**Задания**
• A. Воспроизведите без изменений часть фрагмента страницы от «Мама Ольги устроилась» до «на картине художника.».
• B. Ответьте по фрагменту страницы на три вопроса, пометив ответы так же:
(i) Кем устроилась работать мама Ольги?
(ii) Сколько времени Ольге Быстровой пришлось позировать Лактионову?
(iii) Где решено было выставить картину?

**Фрагмент страницы**
^^^^^^^^^^^^^^^^
Мама Ольги устроилась работать конюхом. Семье дали комнатку в лавре — как они говорили, в “стене”.  

— Мы обитали в Уточкиной башне, жили одной дружной семьей, вместе оплакивали погибших. Наш отец — Павел Алексеевич — сгинул на фронте. Ни от него, ни от старшего брата, который подался к партизанам, мы не получили ни одной весточки. Спустя годы мы узнали, что брат подорвался на мине. Где погиб отец, мы не знаем до сих пор. Так что “письмо с фронта” у меня было только на картине художника.  

Позировать Лактионову Ольге Быстровой пришлось в течение двух лет. Художник брался за кисти только в хорошую погоду, когда светило солнце.  

Однажды большущее полотно тщательно запаковали и повезли из мастерской в Москву. Картину решено было выставить в Третьяковской галерее.
^^^^^^^^^^^^^^^^
**Исходные данные**
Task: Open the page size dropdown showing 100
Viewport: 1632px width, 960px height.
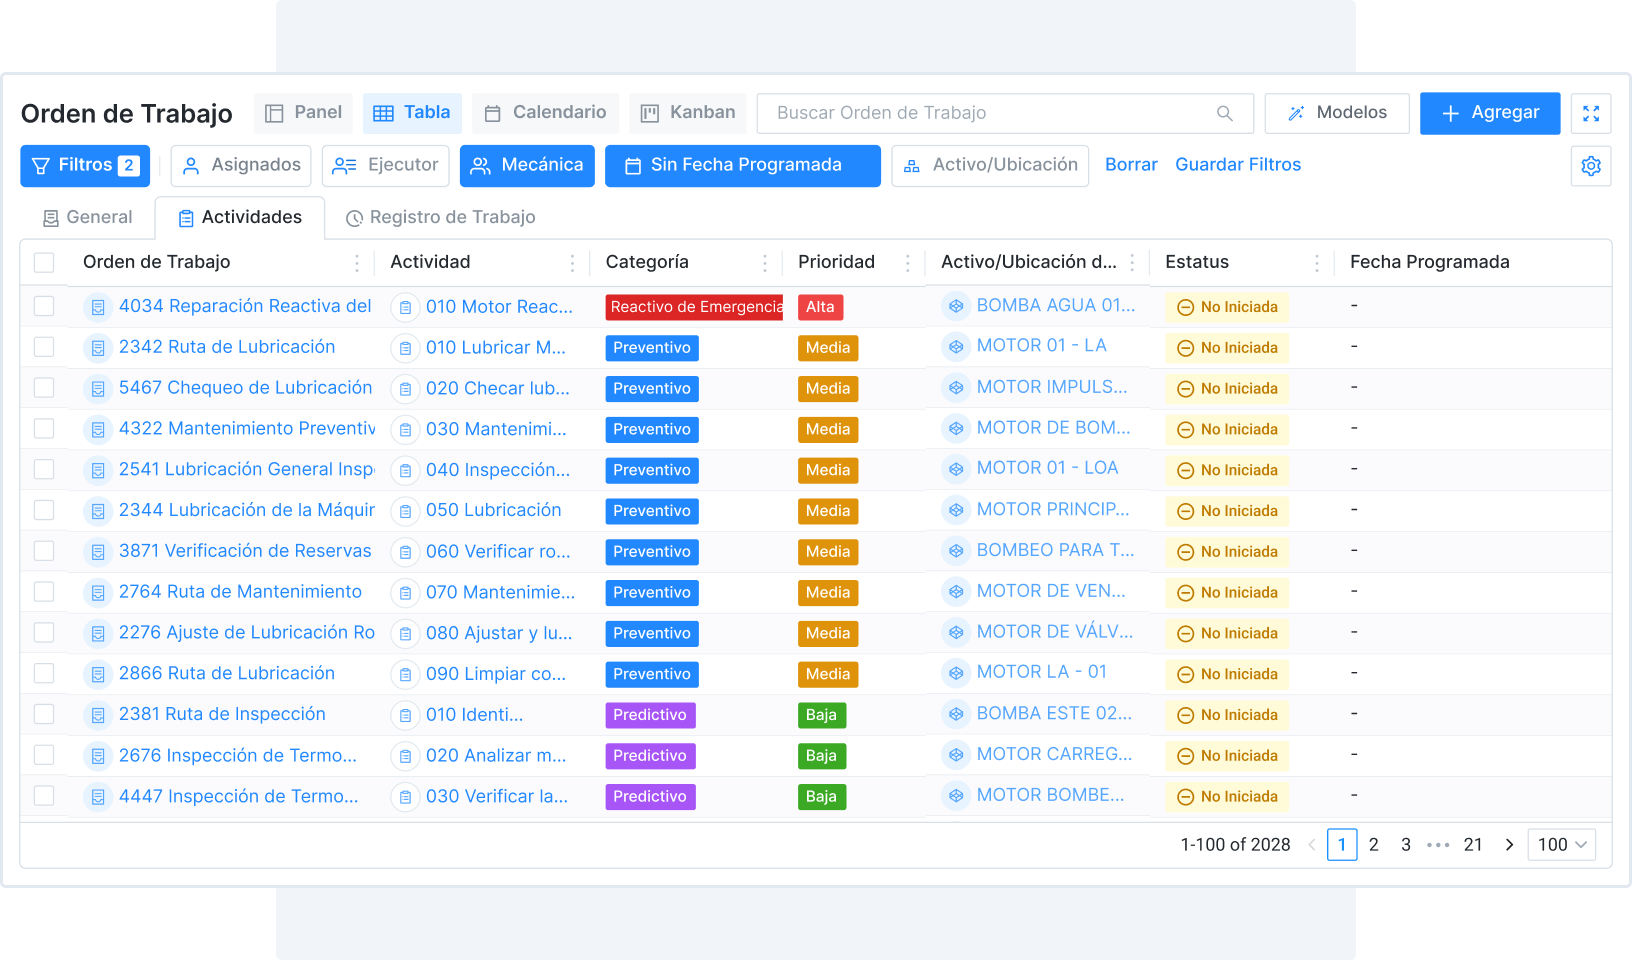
^^^^^^^^^^^^^^^^
**Результаты**
• A.
Мама Ольги устроилась работать конюхом. Семье дали комнатку в лавре — как они говорили, в “стене”.  

— Мы обитали в Уточкиной башне, жили одной дружной семьей, вместе оплакивали погибших. Наш отец — Павел Алексеевич — сгинул на фронте. Ни от него, ни от старшего брата, который подался к партизанам, мы не получили ни одной весточки. Спустя годы мы узнали, что брат подорвался на мине. Где погиб отец, мы не знаем до сих пор. Так что “письмо с фронта” у меня было только на картине художника.

• B.
(i) Мама Ольги устроилась работать конюхом.
(ii) Ольге Быстровой пришлось позировать Лактионову в течение двух лет.
(iii) Картину решено было выставить в Третьяковской галерее.